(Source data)
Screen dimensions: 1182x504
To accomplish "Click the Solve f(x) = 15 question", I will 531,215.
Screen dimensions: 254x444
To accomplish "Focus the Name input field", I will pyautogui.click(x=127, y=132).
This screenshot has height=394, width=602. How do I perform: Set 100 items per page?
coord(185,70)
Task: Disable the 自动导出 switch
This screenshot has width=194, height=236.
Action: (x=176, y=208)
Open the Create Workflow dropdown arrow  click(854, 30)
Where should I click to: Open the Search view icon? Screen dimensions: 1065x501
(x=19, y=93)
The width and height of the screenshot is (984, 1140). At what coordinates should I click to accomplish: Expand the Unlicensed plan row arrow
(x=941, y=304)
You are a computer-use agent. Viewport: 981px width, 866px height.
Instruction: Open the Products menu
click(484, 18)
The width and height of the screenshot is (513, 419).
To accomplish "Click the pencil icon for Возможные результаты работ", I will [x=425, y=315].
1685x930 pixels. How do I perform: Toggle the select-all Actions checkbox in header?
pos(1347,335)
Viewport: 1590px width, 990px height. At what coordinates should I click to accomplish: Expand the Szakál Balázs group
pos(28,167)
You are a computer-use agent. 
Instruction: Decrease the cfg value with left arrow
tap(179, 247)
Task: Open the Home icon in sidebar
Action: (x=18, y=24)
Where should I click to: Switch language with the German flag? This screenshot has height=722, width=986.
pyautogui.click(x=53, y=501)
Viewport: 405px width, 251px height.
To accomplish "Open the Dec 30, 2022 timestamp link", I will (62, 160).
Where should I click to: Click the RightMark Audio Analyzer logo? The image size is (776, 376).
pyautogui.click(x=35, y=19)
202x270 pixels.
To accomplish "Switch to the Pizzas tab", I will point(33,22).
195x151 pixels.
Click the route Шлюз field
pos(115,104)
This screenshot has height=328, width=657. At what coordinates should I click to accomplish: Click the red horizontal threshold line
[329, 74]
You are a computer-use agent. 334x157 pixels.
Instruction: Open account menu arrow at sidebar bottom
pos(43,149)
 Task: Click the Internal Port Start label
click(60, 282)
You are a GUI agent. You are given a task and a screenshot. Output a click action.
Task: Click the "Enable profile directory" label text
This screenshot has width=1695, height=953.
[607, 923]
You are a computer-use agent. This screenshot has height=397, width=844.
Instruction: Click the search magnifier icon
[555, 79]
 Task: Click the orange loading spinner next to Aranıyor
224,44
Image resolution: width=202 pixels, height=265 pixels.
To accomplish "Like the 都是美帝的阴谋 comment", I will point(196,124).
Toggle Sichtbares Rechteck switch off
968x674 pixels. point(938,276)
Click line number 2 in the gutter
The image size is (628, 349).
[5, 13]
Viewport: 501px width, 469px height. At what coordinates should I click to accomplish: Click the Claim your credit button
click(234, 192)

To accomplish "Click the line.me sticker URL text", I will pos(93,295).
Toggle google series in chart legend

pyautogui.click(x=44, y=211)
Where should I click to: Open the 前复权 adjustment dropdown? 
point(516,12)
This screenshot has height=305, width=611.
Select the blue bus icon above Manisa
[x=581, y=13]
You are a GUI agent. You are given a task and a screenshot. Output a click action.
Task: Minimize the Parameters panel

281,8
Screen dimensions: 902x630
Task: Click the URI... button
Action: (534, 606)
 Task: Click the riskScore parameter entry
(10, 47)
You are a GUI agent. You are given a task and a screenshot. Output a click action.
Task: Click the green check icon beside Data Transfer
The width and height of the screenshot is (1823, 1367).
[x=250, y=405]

> [Exercise instructions]:
Exact retyping of all the entries is required.

> [Task result]:
Screen dimensions: 1182x504
To accomplish "Click the Solve f(x) = 15 question", I will 531,215.
Screen dimensions: 254x444
To accomplish "Focus the Name input field", I will pyautogui.click(x=127, y=132).
This screenshot has height=394, width=602. How do I perform: Set 100 items per page?
coord(185,70)
Task: Disable the 自动导出 switch
This screenshot has width=194, height=236.
Action: (x=176, y=208)
Open the Create Workflow dropdown arrow  click(854, 30)
Where should I click to: Open the Search view icon? Screen dimensions: 1065x501
(x=19, y=93)
The width and height of the screenshot is (984, 1140). At what coordinates should I click to accomplish: Expand the Unlicensed plan row arrow
(x=941, y=304)
You are a computer-use agent. Viewport: 981px width, 866px height.
Instruction: Open the Products menu
click(484, 18)
The width and height of the screenshot is (513, 419).
To accomplish "Click the pencil icon for Возможные результаты работ", I will [x=425, y=315].
1685x930 pixels. How do I perform: Toggle the select-all Actions checkbox in header?
pos(1347,335)
Viewport: 1590px width, 990px height. At what coordinates should I click to accomplish: Expand the Szakál Balázs group
pos(28,167)
You are a computer-use agent. 
Instruction: Decrease the cfg value with left arrow
tap(179, 247)
Task: Open the Home icon in sidebar
Action: (x=18, y=24)
Where should I click to: Switch language with the German flag? This screenshot has height=722, width=986.
pyautogui.click(x=53, y=501)
Viewport: 405px width, 251px height.
To accomplish "Open the Dec 30, 2022 timestamp link", I will (62, 160).
Where should I click to: Click the RightMark Audio Analyzer logo? The image size is (776, 376).
pyautogui.click(x=35, y=19)
202x270 pixels.
To accomplish "Switch to the Pizzas tab", I will point(33,22).
195x151 pixels.
Click the route Шлюз field
pos(115,104)
This screenshot has height=328, width=657. At what coordinates should I click to accomplish: Click the red horizontal threshold line
[329, 74]
You are a computer-use agent. 334x157 pixels.
Instruction: Open account menu arrow at sidebar bottom
pos(43,149)
 Task: Click the Internal Port Start label
click(60, 282)
You are a GUI agent. You are given a task and a screenshot. Output a click action.
Task: Click the "Enable profile directory" label text
This screenshot has width=1695, height=953.
[607, 923]
You are a computer-use agent. This screenshot has height=397, width=844.
Instruction: Click the search magnifier icon
[555, 79]
 Task: Click the orange loading spinner next to Aranıyor
224,44
Image resolution: width=202 pixels, height=265 pixels.
To accomplish "Like the 都是美帝的阴谋 comment", I will point(196,124).
Toggle Sichtbares Rechteck switch off
968x674 pixels. point(938,276)
Click line number 2 in the gutter
The image size is (628, 349).
[5, 13]
Viewport: 501px width, 469px height. At what coordinates should I click to accomplish: Click the Claim your credit button
click(234, 192)

To accomplish "Click the line.me sticker URL text", I will pos(93,295).
Toggle google series in chart legend

pyautogui.click(x=44, y=211)
Where should I click to: Open the 前复权 adjustment dropdown? 
point(516,12)
This screenshot has height=305, width=611.
Select the blue bus icon above Manisa
[x=581, y=13]
You are a GUI agent. You are given a task and a screenshot. Output a click action.
Task: Minimize the Parameters panel

281,8
Screen dimensions: 902x630
Task: Click the URI... button
Action: (534, 606)
 Task: Click the riskScore parameter entry
(10, 47)
You are a GUI agent. You are given a task and a screenshot. Output a click action.
Task: Click the green check icon beside Data Transfer
The width and height of the screenshot is (1823, 1367).
[x=250, y=405]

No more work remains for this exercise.